The workers he meant to get rid of– the meaning was clear to the invited audience– were regulators. And, mainly, environmental regulators. The Bush assault against environmental regulations represented the high water mark for a Forty Year War; exhausting itself not through any act of environmentalism but because of the financial crisis, triggered by the suppression of regulations. Still, the war is visible most clearly in places like South Florida where the trampling of rules and intimidation of regulators goes on throughout local government without criticism or penalty.
Today General Motors Corp.’s board is meeting in Detroit to discuss a rescue plan to present to Congress that may determine, according to Bloomberg News, “if Chief Executive Officer Rick Wagoner can save the company and keep his job.” I wonder why the board of directors of GM should keep their jobs.
Among GM’s board of directors is Miami’s Armando Codina, who brought Jeb Bush into the real estate industry where he made his fortune and is one of George W. Bush’s strongest supporters. Codina joined the GM board in 2002. According to the GM website, Codina is also a board director of Merrill Lynch.
The fall of GM has its roots in a business model that no one dared to criticize beyond environmentalists who for decades pleaded with Congress and the states to clamp down on selling private ownership of cars and trucks by the pound of metal; the more pounds, the more profit for auto manufacturers, oil producers and gasoline distributers, and production home builders.
More suburbs, more cars. What this easy-to-grasp formula fails to capture is how fiscal stewardship of the largest publicly owned corporations used the mantra “government is the problem” to avoid regulation and spurn protections of the environment while encouraging the proliferation of unsustainable credit based on toxic derivatives; the undoing of Merrill and trillions of value now disappeared.
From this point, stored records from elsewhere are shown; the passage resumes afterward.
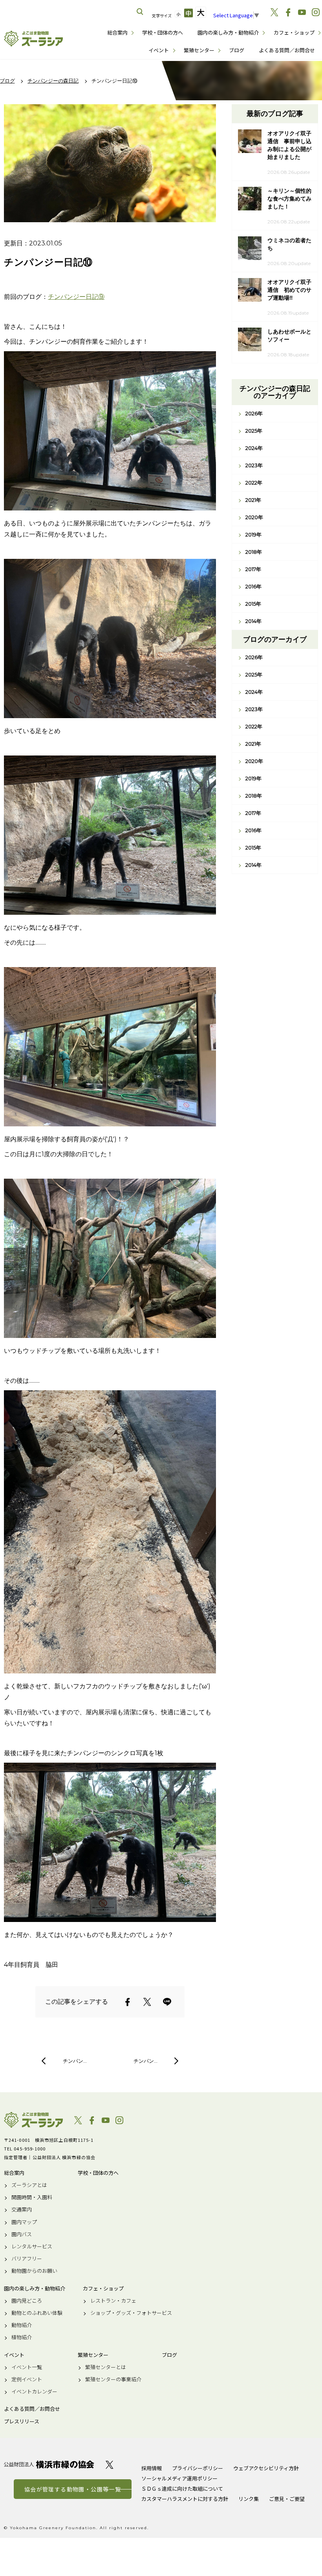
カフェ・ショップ (294, 32)
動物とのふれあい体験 (36, 2312)
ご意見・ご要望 (287, 2498)
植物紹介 (21, 2337)
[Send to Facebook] (127, 2002)
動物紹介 (21, 2325)
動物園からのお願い (34, 2270)
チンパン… (75, 2061)
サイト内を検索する (140, 12)
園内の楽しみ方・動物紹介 (228, 32)
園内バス (21, 2234)
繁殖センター (199, 50)
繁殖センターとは (105, 2367)
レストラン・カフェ (113, 2300)
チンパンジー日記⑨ (76, 296)
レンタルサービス (31, 2246)
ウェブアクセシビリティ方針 (266, 2468)
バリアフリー (26, 2258)
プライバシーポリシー (197, 2468)
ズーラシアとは (29, 2185)
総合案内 (117, 32)
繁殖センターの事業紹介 (113, 2379)
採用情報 (151, 2468)
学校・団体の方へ (162, 32)
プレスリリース (21, 2421)
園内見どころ (26, 2300)
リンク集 (248, 2498)
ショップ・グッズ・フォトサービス (131, 2312)
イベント (158, 50)
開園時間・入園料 (31, 2197)
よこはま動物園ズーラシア (33, 2120)
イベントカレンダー (34, 2391)
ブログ (236, 50)
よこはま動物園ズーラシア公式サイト (33, 38)
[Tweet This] (147, 2002)
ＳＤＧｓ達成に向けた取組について (182, 2488)
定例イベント (26, 2379)
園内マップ (24, 2222)
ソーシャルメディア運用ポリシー (179, 2478)
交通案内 (21, 2209)
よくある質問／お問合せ (287, 50)
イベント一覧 (26, 2367)
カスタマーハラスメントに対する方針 (184, 2498)
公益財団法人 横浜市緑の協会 (49, 2464)
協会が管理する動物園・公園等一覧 (72, 2489)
Today, the Wall Street Journal speculates on whether Rick Wagoner, GM chief, will be able to keep his job. Its fretting is directed to the legacy cost of pensions, healthcare, executive compensation and union agreements hammered out in times when even union leaders could ignore the peril of financial gerrymandering. If taxpayers bail out GM, its board of directors should be asked to leave by Congress, as should the boards of any publicly held that receive the blessing of free market economic ministers now turned radical government interventionists.